I had one of my most formative Pride experiences when I was en route to the Toronto Pride Parade shortly after my arrival in Ontario from Nova Scotia, where I grew up. I lived in a part of Toronto that, at the time, was not festooned with Rainbow Flags. If you’d asked people in my neighbourhood, I don’t think many would have known it was Pride at all. That might have contributed to the attention I was getting as I minced down the steps of a subway station in an outfit that left little to the imagination and that screamed I was headed somewhere queer (or at least festive).

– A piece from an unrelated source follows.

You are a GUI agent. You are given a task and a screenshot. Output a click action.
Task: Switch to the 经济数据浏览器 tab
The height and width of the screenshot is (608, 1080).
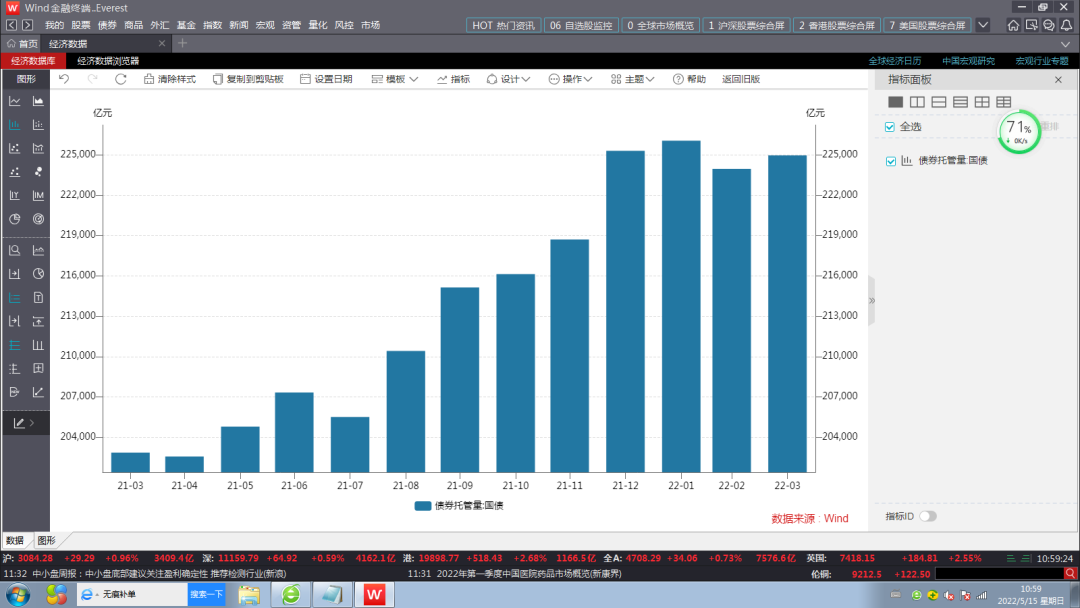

My face reddened with every hurtful comment I heard. I was barely an adult and this was the early 2000s, so I was not raised in the culture that encourages sassy clapbacks to assholes. My strategy back then was to keep my head down and to not respond. Rise above. Never engage. Stay safe. I went to the end of the platform hoping to get some distance from other people, straight people. Two guys followed me. At first they acted like they just wanted to ask questions about the parade. Where is it? What time does it start? Then they got uncomfortably close. Their questions persisted and came so quickly and sharply I knew they weren’t actually looking for answers: Why are you even going there? Why are you proud to be a faggot? What’s wrong with you?

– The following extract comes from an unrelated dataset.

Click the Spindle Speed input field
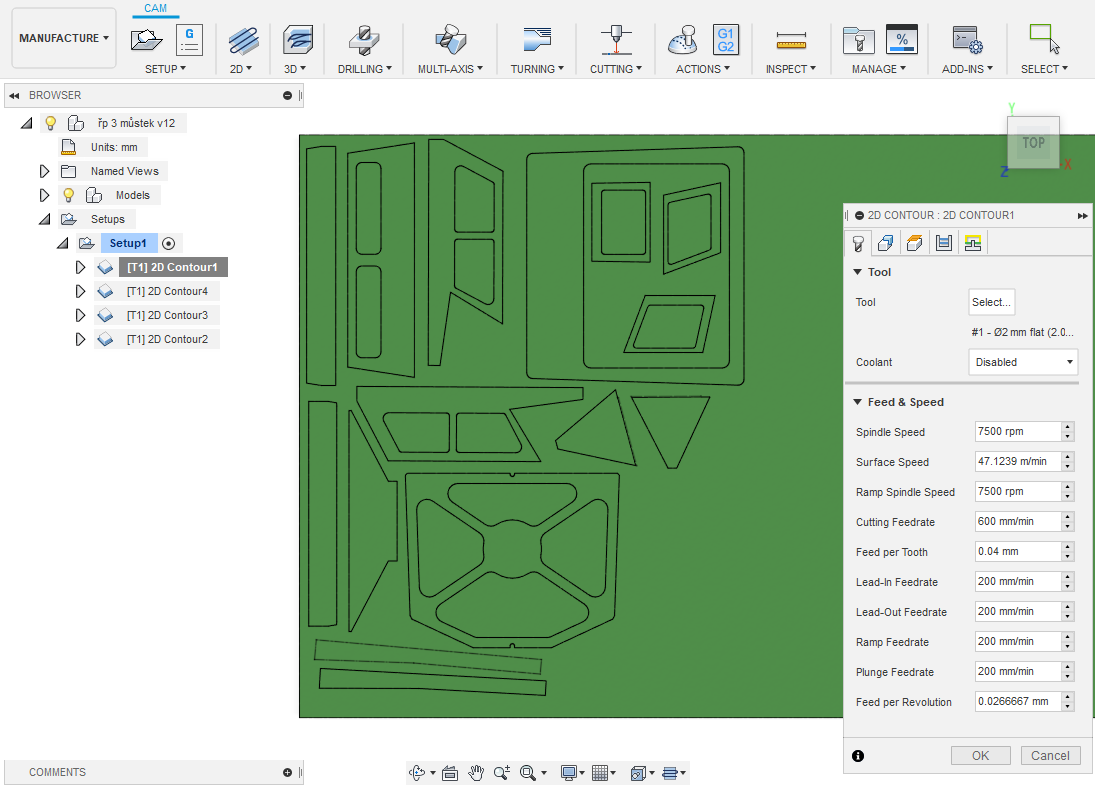 pos(1016,432)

Then I heard someone else. “Hey, I thought you got lost!” A butch woman lumbered towards us. I had no idea who she was, but I saw one thing that gave me comfort. Her shirt was covered in indiscernible buttons, but one stood out, plain as day. In all caps it read: DYKE. “I’ve been waiting for you forever!” she said with a wink, as if she knew me. To the guys hassling me, the fight now looked a little more even – two on each side. It was no longer worth their effort, so they backed off. I’m absolutely sure she told me her name, but I don’t remember it. We didn’t exchange contact information. I was too shaken to think of it and while this wasn’t before cellphones, it was definitely before I owned one.
We talked the whole ride to Yonge Station. Well, she talked and I listened. “When you see somebody giving one of us a problem, it becomes your problem too,” she said. “There’s a lot of bad people out there, so we need to be the good ones.” She stayed with me until we got to the parade, where we went our separate ways. We didn’t become lifelong friends. She wasn’t a high-profile public figure or community leader. She was just a person who saw another person in trouble and decided to help. It wasn’t a huge burden for her to take on. But she made a difference early on in my life as an out queer adult.

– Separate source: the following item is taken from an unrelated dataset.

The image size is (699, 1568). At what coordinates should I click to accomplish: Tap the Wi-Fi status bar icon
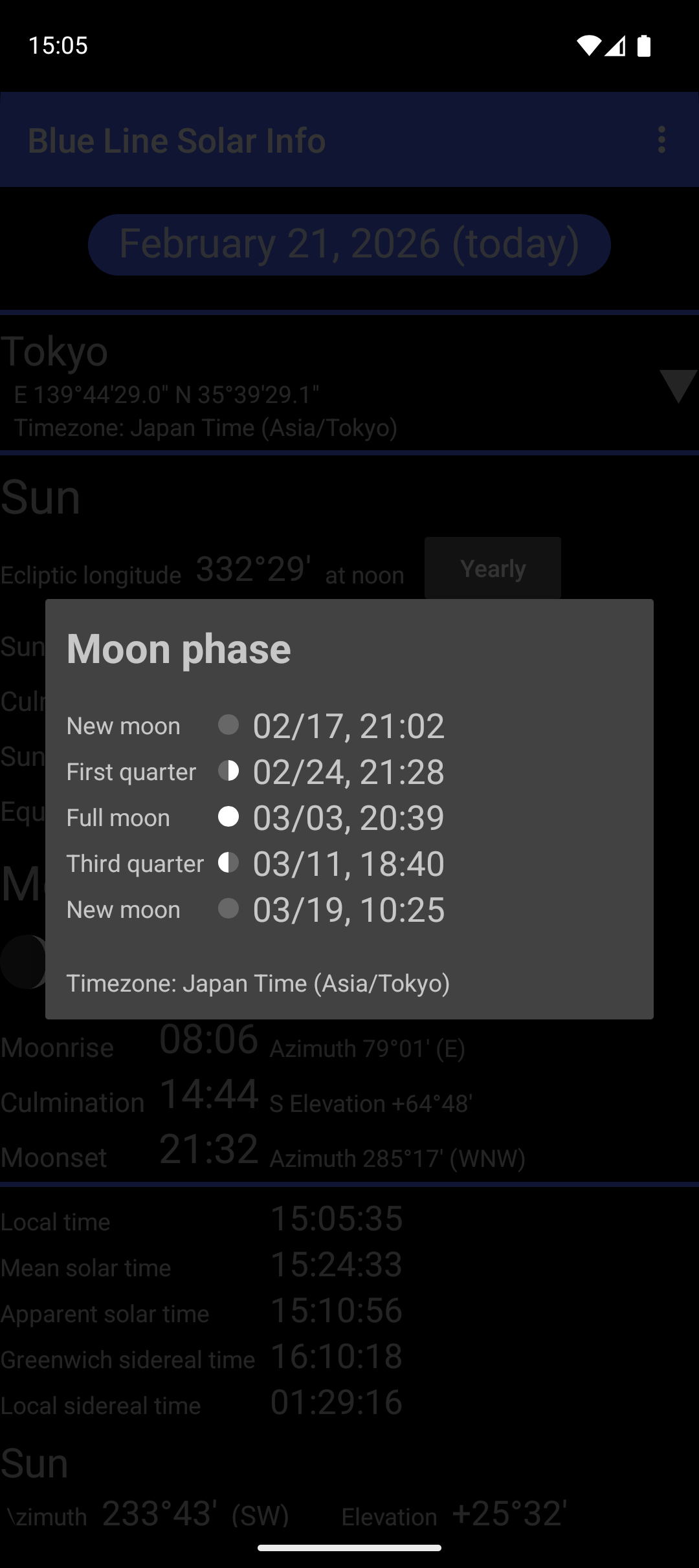coord(588,45)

That incident doesn’t stand out to me because it was the first time I was accosted or harassed – I’d faced homophobic harassment that resulted in real violence before that – and it definitely wasn’t the last time I felt threatened. It has become such an important memory for me because it was the first time I felt that an entire community of people I didn’t even know was behind me and ready to take action to protect my safety just because we had something in common.
Because I now work for a queer and trans advocacy agency, I get to travel to a lot of Pride festivals every summer. For the past several years, I’ve been lucky enough to attend the Halifax Pride Parade with my parents, who still live in Nova Scotia. That’s not something I ever could have imagined doing when I attended that parade as a teenager and young adult. Back then it was a much shorter route, it was off the beaten path and it attracted significantly fewer spectators. It’s been so inspiring to see my parents become such vocal supporters of our communities, often through attending the parade. To their delighted surprise, among the marchers they’ve seen many of the unions to which they belonged over the course of their respective careers. They’ve pointed out all of the people they know as these people walk past with their community groups, employers or places of worship. They (sometimes embarrassingly) introduce me to complete strangers as their son, of whom they are incredibly proud. These are the moments that stand out to me the most, when I get to talk to people I would not have otherwise met.
Here’s another vivid memory: two new parents, both of whom were straight and cisgender, told me about why they brought their baby daughter to the parade for the first time. “Whoever she grows up to be, I want her to remember coming here. I want her to know we support her no matter what,” the father told me. I’ll never forget that simple statement because it reflects the attitude I think our communities need to succeed. Throughout my career I have seen how disconnection from one’s family sentences many queer and trans youth to lives of poverty. I know the toll that takes on our communities’ social support networks. I’ve seen how racism and other forms of discrimination pervade the systems in those networks, leaving so many in our communities behind as a chosen few gain progress.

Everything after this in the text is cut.